|
Title: It's Contract Time
Author: Aratlithiel
Summary:
Shirebound and
Buidgielover negotiate with the object of their H/C
Category: General/Humor
Rating: PG
August 21, 2004
~*~
A/N - Done as a birthday mathom for Shirebound. Budgie and I had been
discussing how Frodo would never agree to renew his contract with either she or
Shirebound if they kept putting him through the ringer in their fics. As
always, silliness ensued.
~*~
IT'S CONTRACT TIME
~*~
“Ahem. I believe it’s time we began…?
Shirebound looked from her co-complainant to the mediator and then to the small,
sullen dark-haired figure that sat next to the wizard.
“We’re ready if you are,” Budgielover responded.
“All right, then,” Gandalf began and placed a comforting hand on the hobbit’s
shoulder. “Frodo…er, my client is seeking dissolution of his contracts
with both Shirebound and Budgielover and cites undue pain and emotional distress
as his reasons for the action. We have been unable to come to an agreement with
the co-complainants and they have decided to sue for breach. We are here, dear
lady,” he said with a charming smile to the mediator, “under order of the court
to seek a compromise.”
Aratlithiel smiled back as she peered over the rims of her glasses at the
wizard. “Very well said, good sir,” she replied sweetly.

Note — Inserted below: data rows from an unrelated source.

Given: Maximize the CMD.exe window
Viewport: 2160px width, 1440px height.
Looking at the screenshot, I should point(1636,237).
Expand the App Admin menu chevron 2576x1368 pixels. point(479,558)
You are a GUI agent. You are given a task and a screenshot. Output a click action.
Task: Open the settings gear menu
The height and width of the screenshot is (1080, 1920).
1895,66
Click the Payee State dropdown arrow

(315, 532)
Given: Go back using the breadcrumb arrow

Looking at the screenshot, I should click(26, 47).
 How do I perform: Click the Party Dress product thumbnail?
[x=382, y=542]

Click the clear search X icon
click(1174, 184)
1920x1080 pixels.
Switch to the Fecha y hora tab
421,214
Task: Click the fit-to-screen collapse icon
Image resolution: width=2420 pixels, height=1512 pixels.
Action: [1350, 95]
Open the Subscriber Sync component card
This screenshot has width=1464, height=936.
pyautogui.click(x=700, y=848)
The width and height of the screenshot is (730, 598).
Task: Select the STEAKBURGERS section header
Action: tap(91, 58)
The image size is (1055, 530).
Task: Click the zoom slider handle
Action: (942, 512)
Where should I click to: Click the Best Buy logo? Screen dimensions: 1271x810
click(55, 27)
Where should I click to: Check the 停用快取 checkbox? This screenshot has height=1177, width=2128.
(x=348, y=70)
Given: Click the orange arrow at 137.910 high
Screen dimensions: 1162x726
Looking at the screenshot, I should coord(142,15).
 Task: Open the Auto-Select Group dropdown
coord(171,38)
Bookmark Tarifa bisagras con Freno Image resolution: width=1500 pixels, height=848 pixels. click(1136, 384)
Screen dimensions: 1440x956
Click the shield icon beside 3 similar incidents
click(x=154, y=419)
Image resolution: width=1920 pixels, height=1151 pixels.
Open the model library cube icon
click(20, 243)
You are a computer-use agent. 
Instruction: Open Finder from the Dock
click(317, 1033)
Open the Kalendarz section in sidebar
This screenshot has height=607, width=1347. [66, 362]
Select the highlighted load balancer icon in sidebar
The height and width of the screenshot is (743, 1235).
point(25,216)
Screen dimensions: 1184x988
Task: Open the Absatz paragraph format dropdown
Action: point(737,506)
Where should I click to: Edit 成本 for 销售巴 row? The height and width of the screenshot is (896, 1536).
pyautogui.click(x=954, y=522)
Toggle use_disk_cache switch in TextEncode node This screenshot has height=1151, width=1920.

Gandalf sketched a small bow. “Thank you, good lady. And may I say that you look
exceptionally fetching today in your jeans and soccer shirt? That mud stain
across your cheek and nose only highlights the fairness of your skin and the
curls escaping from that ponytail give your face the delicate framing it so
deserves.”
Aratlithiel blushed and giggled girlishly. “Oh, Gandalf,” she said shyly. “You
do have such a way--”
“Ahem,” said Budgie.
Aratlithiel gave her a sideways glance and scowled. She shuffled some papers and
turned to Frodo.
“Now, then, Mr. Baggins--”
“Please,” interrupted the hobbit, “call me Frodo.” He lifted his lashes slowly
and gave the moderator a smouldering blue gaze from his half-lidded eyes. “After
all, it is my hope that we shall be friends.”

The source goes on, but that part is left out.